Even though more people understand that mental illness is caused by brain biology, it still carries a stigma.
Knowledge is power. And some research has suggested that emphasizing the science behind mental illness -- that it's a brain disorder and not a defect in character -- could be powerful enough to help shake the stigma of the condition.
But a study just published online by the American Journal of Psychiatry found that isn't paying off all that well.
Researchers found that while more people understand mental illness is caused by brain biology, that hasn't translated into a decrease in stigmatization.
"I think what it tells people is we're not saying that the 'disease like any other' line is going to fail, but it's taken us as far as it's going to take us," says Bernice A. Pescosolido, lead author of the study and director of the Indiana Consortium for Mental Health Services Research.
Pescosolido and colleagues analyzed how people responded to questions about vignettes describing people with schizophrenia, major depression and alcohol dependence. The data, from 1996 and 2006, came from General Social Survey,
Researchers found that 67 percent of the nearly 2,000 adults surveyed attributed major depression to neurobiological causes -- up from 54 percent 10 years before.

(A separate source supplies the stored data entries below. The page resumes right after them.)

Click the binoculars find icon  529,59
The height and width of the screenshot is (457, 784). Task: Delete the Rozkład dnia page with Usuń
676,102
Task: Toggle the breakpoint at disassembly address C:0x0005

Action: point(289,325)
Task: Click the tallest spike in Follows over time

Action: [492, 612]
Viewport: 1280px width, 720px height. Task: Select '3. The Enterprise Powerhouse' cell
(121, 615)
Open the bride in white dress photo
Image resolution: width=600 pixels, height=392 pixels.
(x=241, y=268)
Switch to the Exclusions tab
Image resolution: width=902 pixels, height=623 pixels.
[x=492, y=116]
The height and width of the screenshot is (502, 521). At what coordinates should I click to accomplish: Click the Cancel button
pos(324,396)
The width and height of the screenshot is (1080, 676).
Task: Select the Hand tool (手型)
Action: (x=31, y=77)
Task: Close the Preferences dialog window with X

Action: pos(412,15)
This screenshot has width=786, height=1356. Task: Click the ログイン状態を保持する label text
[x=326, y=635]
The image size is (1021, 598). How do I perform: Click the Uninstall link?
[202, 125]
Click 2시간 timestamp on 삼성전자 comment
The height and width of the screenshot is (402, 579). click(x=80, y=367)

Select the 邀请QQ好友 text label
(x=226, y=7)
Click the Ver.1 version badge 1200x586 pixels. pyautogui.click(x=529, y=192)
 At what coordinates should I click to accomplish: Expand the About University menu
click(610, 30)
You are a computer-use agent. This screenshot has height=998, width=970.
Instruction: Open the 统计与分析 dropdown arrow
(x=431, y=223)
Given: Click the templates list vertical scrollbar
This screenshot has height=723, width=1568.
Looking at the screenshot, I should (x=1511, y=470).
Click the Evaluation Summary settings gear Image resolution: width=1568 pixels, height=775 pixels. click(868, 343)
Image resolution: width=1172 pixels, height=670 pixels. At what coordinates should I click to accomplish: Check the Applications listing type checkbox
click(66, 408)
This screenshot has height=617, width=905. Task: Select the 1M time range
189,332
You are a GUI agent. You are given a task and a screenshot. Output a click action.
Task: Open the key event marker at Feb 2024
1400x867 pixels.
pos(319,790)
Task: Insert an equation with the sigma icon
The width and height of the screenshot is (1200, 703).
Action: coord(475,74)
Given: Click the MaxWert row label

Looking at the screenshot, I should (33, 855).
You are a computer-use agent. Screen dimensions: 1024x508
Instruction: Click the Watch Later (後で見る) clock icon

Looking at schizophrenia, 86 percent of those surveyed connected the disease with brain biology, which is 10 points higher than a decade earlier. And the same figure for alcohol dependence rose to 47 percent from 38 percent.
Also, there was an across-the-board increase in those who recommended medical treatment for people with mental illness.
However, there was no significant change in stigma indicators. For example, 62 percent indicated an unwillingness to work closely with someone with schizophrenia. And 74 percent said the same for people with alcohol dependence.
How come? Many people see mental illness as something that never goes away. "When you attach a feeling of permanence to this, then it justifies, in some ways, a person's sense of 'otherness' or 'less-than-humanness,'" Pescosolido says.
She adds, "There's something about the mind that people have a different reaction to than body affliction."
Pescosolido is currently researching how the stigma of mental illness in the U.S. compares to that in 17 other countries. She says she hopes the research will continue to shed light on how to address mental illness stigma.